Recently, the wide availability of high-sensitivity cameras allowed the classic CheZ/CheY FRET method [59]—originally developed to measure kinase activity in a population of cells—to be adapted for quantifying kinase activity in single cells [36,60,61,62] (Figure 1f). Measurements of the kinase activity in individual unstimulated cells revealed large fluctuations in the kinase activity that could be attributed to two different sources. The first source was traced back to the activity of CheR and CheB. Similar to previous results [52], these fluctuations have characteristic time scales of tens of seconds and were strongly suppressed in cheRB-. Moreover, perturbations to the CheB phosphorylation feedback loop caused changes in steady-state kinase activity that were consistent with an ultrasensitive dependency of the activity of receptor-kinase complexes on the ratio of CheR/CheB abundances, and the role of the CheB phosphorylation feedback loop in reducing such ultra-sensitivity [36,54].
Interestingly, the magnitude of the fluctuations measured at the kinase were larger than previous estimates from fluctuations measured at the motor output [36], suggesting that a second source of fluctuations might be present. Indeed, measurements in cheRB- cells stimulated with a constant sub-saturating stimulus revealed methylation-independent fluctuations with time scales of 100s of seconds [36,60]. These fluctuations were eliminated when the scaffolding protein that mediates allosteric interactions in the receptor-kinase complexes, CheW, was replaced with the mutant CheW-X2 [60], which is a mutant that abolishes allosteric interactions but maintains signaling capabilities [22,63]. These large fluctuations also depended on the composition of receptor clusters and became almost switch-like between a few discrete states in cells that only expressed Tsr [36]. Together, these data suggest that the second source of fluctuations is caused by thermal fluctuations in highly cooperative receptor clusters [36,60].
While a full biophysical model is still missing, the emerging picture is that receptor clustering and adaptation kinetics both contribute to temporal fluctuations in the chemotaxis pathway. While thermal fluctuations and allosteric interactions in receptor clusters can introduce large fluctuations over very long timescales (up to 100s of seconds), the stochasticity of methylation events contributes smaller fluctuations on time scales of 10s of seconds. Interestingly, receptor clustering is required for fluctuations to be observed even in the presence of methylation and demethylation, which is probably because of the role of “assistance neighborhoods”—in which CheR (or CheB) tether to one receptor and methylate (or demethylate neighboring receptors—in signal amplification and adaptation kinetics; see [60,63,64,65,66]. The ultra-sensitivity of the kinase activity with respect to the ratio of CheR/CheB is also a source of phenotypic variability, which becomes more apparent when the buffering effect of the CheB phosphorylation feedback is removed [36].

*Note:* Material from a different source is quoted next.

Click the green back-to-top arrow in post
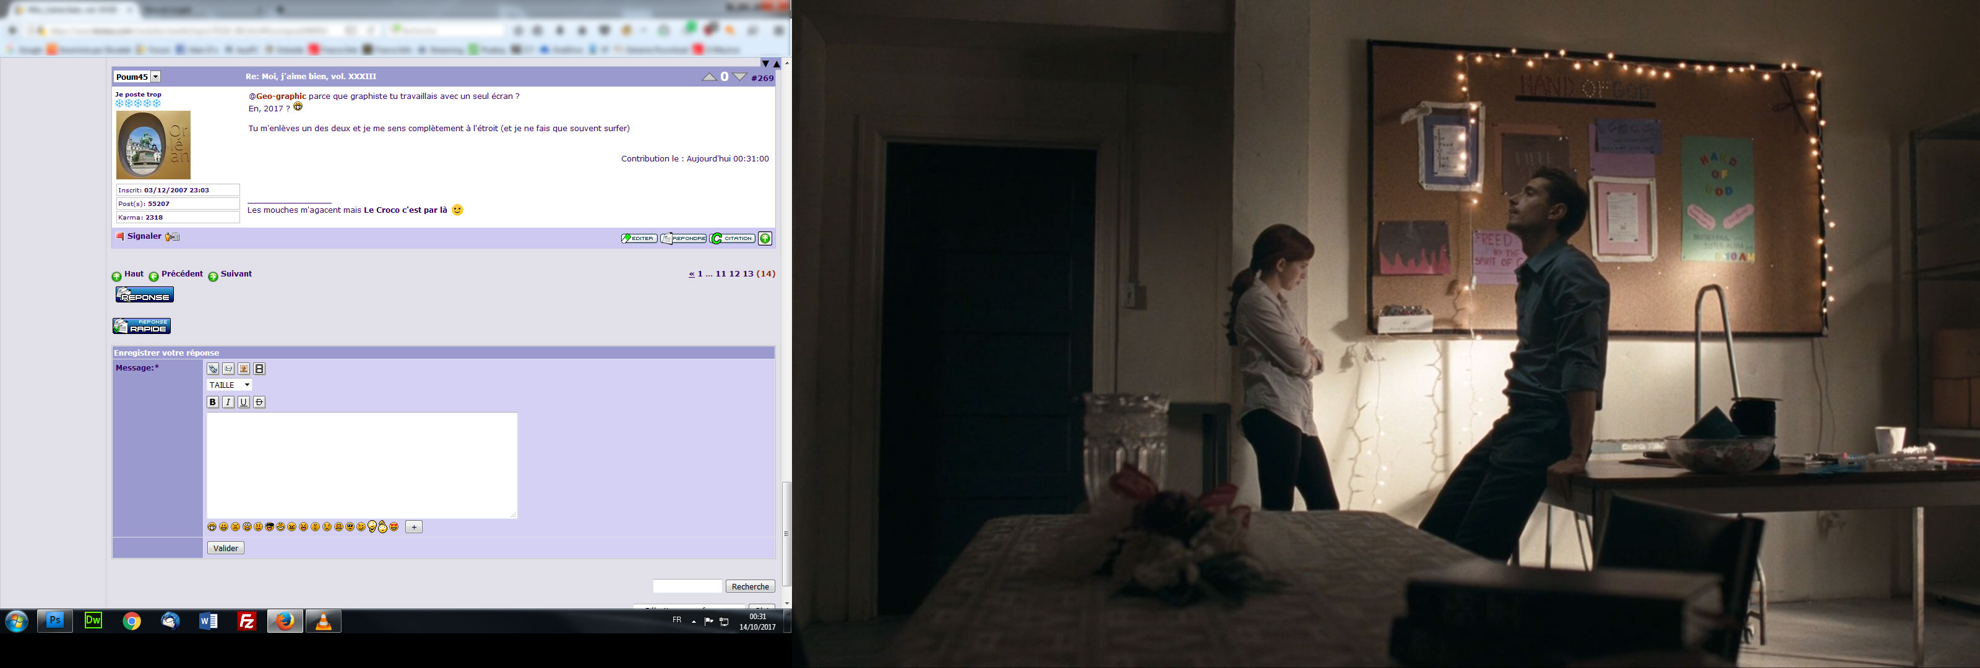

3. Functional Consequences of Phenotypic Diversity on Chemosensing and Chemotactic Performance

Phenotypic diversity can be beneficial for populations of bacteria, especially in the face of environmental uncertainty [3,4,5,67]. In this section, we review how phenotypic diversity impacts chemotactic performance, how fluctuations in the chemotactic signaling pathway affect a cell’s information-processing ability, and how cell populations perform collective behaviors despite containing a multitude of sensory and behavioral phenotypes.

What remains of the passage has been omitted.